The clue might be in the title, but Marianne And Leonard : Words Of Love is as much about the power of emotions as it is the power of music. You don‘t have to be a massive fan of Cohen‘s work to enjoy Broomfield‘s excellent documentary, but of course it has several more layers if, like me, you have followed the words of Cohen through poetry, songs and stories – this is an unassuming man, who when you put him behind a microphone, is able to reveal truths about the listener as well as himself, his music has always been beautiful, thoughtful and ultimately blacker than night. And then there is Marianne.
So Long Marianne, written like so many of the classics about Marianne Ihlen sees a poet lost in the haze of love, is it a prison or is it a paradise? Broomfield‘s documentary shows you that it was both, these two were destined to be together, but fate came calling to tear them apart on a number of occasions, before death itself took them almost side by side, within three months they were both gone.
It‘s interesting to learn about the couple‘s time on the island of Hydra, Cohen‘s loss of millions of dollars and also their early lives, where director Broomfield actually knew Marianne and this was how he was introduced to the work of Cohen.

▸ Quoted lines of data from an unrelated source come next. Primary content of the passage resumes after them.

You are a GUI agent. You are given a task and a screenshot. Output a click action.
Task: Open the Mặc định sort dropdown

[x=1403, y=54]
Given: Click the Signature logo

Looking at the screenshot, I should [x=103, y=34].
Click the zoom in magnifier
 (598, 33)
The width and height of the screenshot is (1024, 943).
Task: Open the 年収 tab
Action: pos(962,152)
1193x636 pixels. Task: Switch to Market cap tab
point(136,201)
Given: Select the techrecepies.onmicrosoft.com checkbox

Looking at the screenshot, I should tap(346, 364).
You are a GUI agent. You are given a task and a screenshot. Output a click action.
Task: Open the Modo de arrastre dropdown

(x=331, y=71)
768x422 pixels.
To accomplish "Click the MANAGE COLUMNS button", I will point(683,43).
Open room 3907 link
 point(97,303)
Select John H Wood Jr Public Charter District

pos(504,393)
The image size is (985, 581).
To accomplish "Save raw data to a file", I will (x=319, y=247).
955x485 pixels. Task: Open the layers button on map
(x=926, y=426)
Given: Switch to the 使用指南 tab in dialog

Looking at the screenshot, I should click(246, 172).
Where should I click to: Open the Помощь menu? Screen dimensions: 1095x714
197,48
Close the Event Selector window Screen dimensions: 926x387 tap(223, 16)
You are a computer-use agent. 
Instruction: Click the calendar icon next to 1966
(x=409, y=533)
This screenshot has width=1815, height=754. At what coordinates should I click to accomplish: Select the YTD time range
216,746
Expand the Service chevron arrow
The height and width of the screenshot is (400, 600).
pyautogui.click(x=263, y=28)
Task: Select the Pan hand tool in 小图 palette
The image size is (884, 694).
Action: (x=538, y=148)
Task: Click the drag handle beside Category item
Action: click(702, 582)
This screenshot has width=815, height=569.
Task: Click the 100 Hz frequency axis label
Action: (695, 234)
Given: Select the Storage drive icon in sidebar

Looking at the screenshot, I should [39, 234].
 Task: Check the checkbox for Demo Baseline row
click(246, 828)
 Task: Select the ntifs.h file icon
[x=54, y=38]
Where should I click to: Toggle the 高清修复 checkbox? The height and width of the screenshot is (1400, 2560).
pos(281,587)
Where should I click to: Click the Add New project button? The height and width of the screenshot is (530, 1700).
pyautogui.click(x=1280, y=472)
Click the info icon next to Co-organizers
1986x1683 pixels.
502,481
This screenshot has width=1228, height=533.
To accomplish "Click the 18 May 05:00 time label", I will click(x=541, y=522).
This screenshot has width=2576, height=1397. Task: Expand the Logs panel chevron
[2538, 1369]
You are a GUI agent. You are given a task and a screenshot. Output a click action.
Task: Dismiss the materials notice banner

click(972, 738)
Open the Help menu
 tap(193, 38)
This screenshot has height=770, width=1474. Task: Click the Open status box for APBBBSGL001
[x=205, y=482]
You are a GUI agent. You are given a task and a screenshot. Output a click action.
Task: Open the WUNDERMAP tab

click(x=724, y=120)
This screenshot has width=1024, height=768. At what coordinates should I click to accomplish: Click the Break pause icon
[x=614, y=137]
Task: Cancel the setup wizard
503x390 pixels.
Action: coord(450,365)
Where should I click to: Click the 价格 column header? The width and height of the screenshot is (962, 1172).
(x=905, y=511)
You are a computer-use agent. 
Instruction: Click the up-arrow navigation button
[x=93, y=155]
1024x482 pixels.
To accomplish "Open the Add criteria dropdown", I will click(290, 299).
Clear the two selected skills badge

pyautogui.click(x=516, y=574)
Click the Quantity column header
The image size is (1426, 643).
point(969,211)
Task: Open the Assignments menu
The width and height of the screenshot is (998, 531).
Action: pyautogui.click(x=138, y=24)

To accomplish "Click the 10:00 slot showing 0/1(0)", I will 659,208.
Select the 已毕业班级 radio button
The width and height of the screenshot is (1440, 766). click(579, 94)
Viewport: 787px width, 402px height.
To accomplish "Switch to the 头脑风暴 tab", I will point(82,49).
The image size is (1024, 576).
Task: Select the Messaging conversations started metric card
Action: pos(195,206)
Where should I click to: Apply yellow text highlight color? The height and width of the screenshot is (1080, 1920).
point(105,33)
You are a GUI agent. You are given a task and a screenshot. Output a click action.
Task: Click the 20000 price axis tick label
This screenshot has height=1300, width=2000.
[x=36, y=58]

It‘s a beautiful whistful film, full of character and heart and then after all the heartache and tragedy, there are some of the greatest songs ever written. As long as there are teenagers in love, these songs will be shared via mixtape, vinyl or whatever space age format comes next, Leonard Cohen might be an angel of the sixties, but his music is timeless and forever there to be fallen in love with or to. Words Of Love gives you a glimpse into why and will have you reaching for your old vinyl to once again hear the yearning, now that you know more about the beautiful woman who inspired it.
It‘s a shame that the DVD version does not have any concert footage or music videos, but you know where to go to get them anyway, so it‘s a pointless criticism in the YouTube age and we do get an excellent interview with Nick Broomfield by Jools Holland, which lasts a welcome 25 minutes.
Sit back, relax and enjoy a brilliant documentary about brillant people.